By the time Kellahin and Adair arrived in Roswell and were ready to begin reporting, some of the pressure was off. Ramey, in Fort Worth, explained that the material found in Roswell was nothing extraordinary. No longer was New York demanding pictures. In fact, several pictures had already been taken in Fort Worth.
The interview with Brazel occurred on the evening of July 8, according to the newspaper article in the July 9 edition of The Roswell Daily Record. Brazel was brought into Roswell by the owner of KGFL, Walt Whitmore, Sr. and taken out to the air base, not accompanied to Roswell by the Army as Kellahin suggested much later. Brazel was then escorted to the newspaper office to be interviewed by Kellahin, as well as a reporter for the Daily Record. The pictures transmitted, those of Brazel and George Wilcox, are ones that had been taken in the office for that purpose. Kellahin wrote his story, which appeared in the newspapers the next day.
With the story dead, Kellahin was ordered to return to what he had been doing. He left Roswell. Kellahin believed that nothing extraordinary had been found and there was no reason for the events to stick in his mind.
There are a couple of other comments to be made here. First, I’m surprised that the skeptics haven’t made more of Kellahin’s testimony.

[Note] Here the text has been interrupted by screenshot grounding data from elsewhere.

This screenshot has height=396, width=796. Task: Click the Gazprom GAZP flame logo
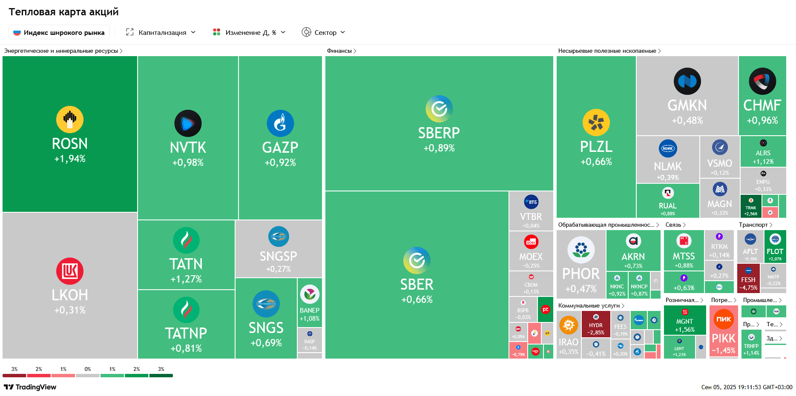tap(280, 123)

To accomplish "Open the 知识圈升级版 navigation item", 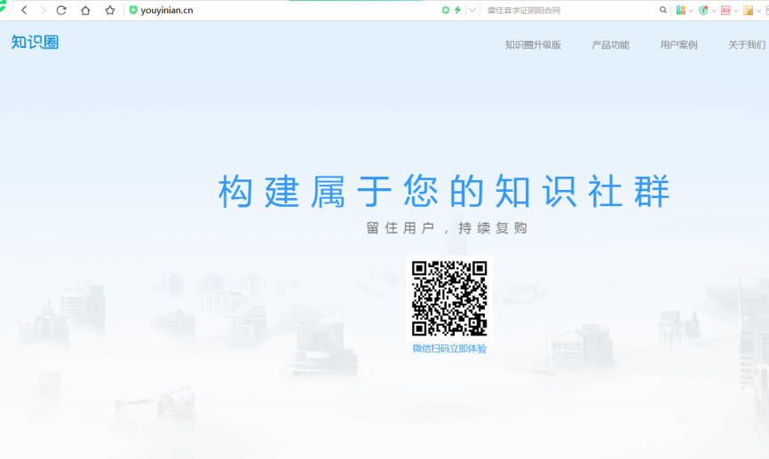I will coord(533,45).
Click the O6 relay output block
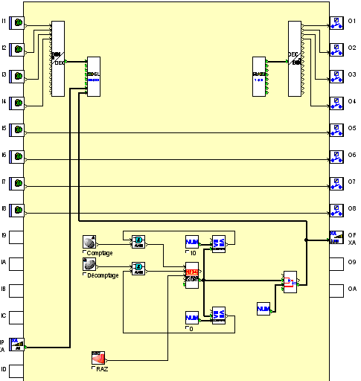Screen dimensions: 361x381 pos(336,157)
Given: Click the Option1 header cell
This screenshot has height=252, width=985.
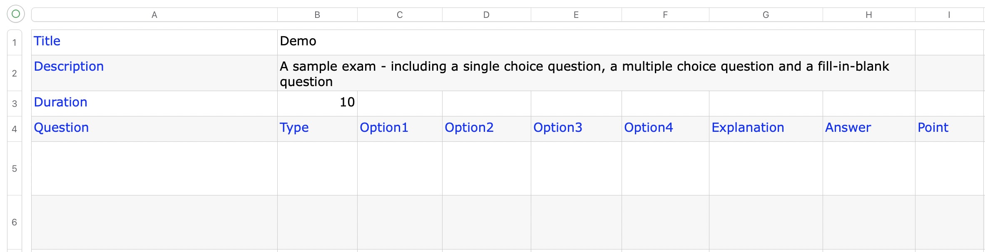Looking at the screenshot, I should 400,128.
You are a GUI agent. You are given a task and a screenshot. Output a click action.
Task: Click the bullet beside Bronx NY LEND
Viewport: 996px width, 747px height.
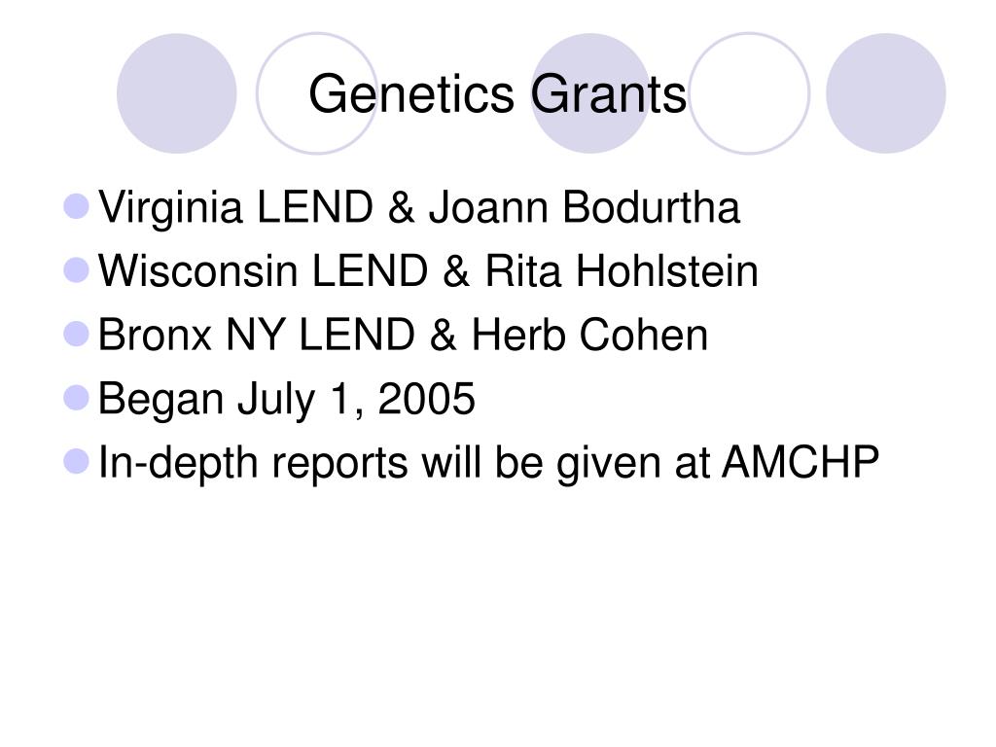tap(76, 334)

It fits into their balloon theory and adds the weight of a first-hand witness.
Second, Phil Klass takes me to task for not questioning the testimony of Robin Adair with the same vigor that I addressed the Kellahin’s testimony. He is, of course, right about that. Some of his assumptions are wrong. He asks why Adair, if he was in El Paso would have been authorized to charter a plane while Kellahin had to drive. The distances are roughly equivalent. The answer could be that the drive from El Paso covers some wild territory including mountains while the drive from Albuquerque does not.

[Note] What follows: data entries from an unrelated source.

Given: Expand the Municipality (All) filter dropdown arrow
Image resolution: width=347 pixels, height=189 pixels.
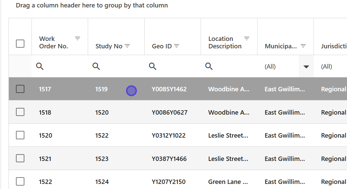Looking at the screenshot, I should 306,67.
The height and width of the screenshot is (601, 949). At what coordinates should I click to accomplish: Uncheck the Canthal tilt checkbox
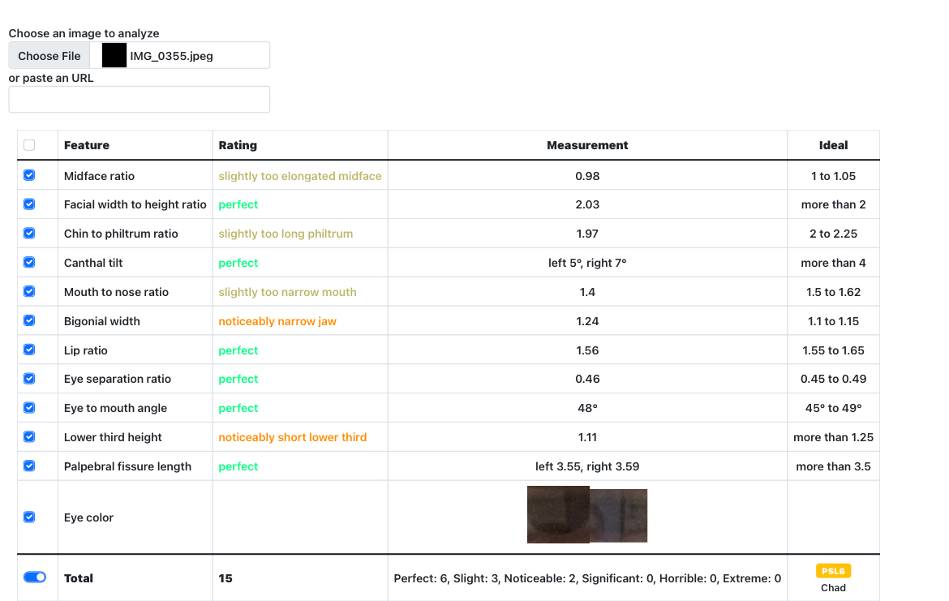pyautogui.click(x=29, y=263)
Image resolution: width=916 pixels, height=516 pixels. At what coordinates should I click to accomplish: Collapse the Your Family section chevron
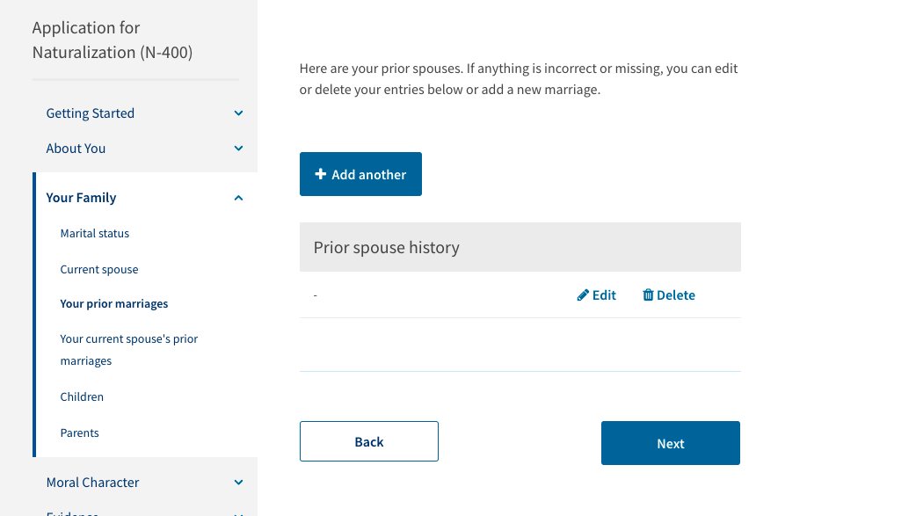238,198
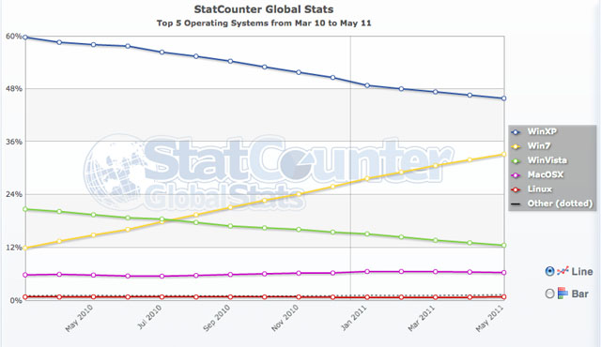This screenshot has height=347, width=601.
Task: Click the MacOSX magenta legend marker
Action: pos(516,175)
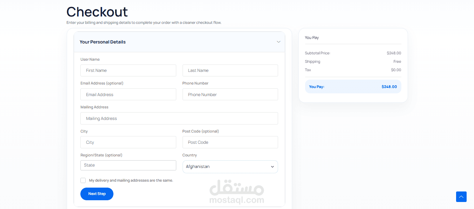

Anyway, Klass is correct and I should have been tougher on the testimony offered by Adair. Clearly both men can’t be right about the circumstances, and I now suspect that neither are.
Finally, Tim Printy makes the case that these nearly fifty-year-old memories (when the witnesses were interviewed) are probably unreliable. As I mentioned, once Kellahin and Adair arrived in Roswell, Ramey had already introduced the balloon explanation. The story went from one that might have been the greatest story of the last thousand years to the misidentification of a weather balloon. The story probably didn’t stick in the minds of either man until we all began asking questions about it a half century later.
So, what do we do with this? Take the testimonies, compare then with the records available and decide from there where to go. I believe, based on my observations of Kellahin, on what I saw as I walked through his house, and on the affidavit he produced, that his testimony is largely confabulation. These are the things that he thought he would have done, these are the descriptions of the debris that he remembers, though it sounds as if it was lifted from the newspaper of 1947 (which he told me he had read just prior to the interview), and these are the actions he would have taken. Unfortunately, there are just too many problems with his story.
And here I need to say that I didn’t interview Robin Adair. I worked from the notes and transcripts of the interview conducted by Don Schmitt. All this means is that I didn’t have the opportunity to study Adair the way I did Kellahin. I don’t know what sources he might have used to refresh his memory or why his testimony is so much different than that of Kellahin.
But Klass was right. I should have been more skeptical about Adair. There are questions that should have been asked that were not.
In the end, we’re left with two conflicting statements, one that bolsters the balloon and one that suggests the alien ship but neither of which is reliable. To learn the truth, we need to go somewhere else.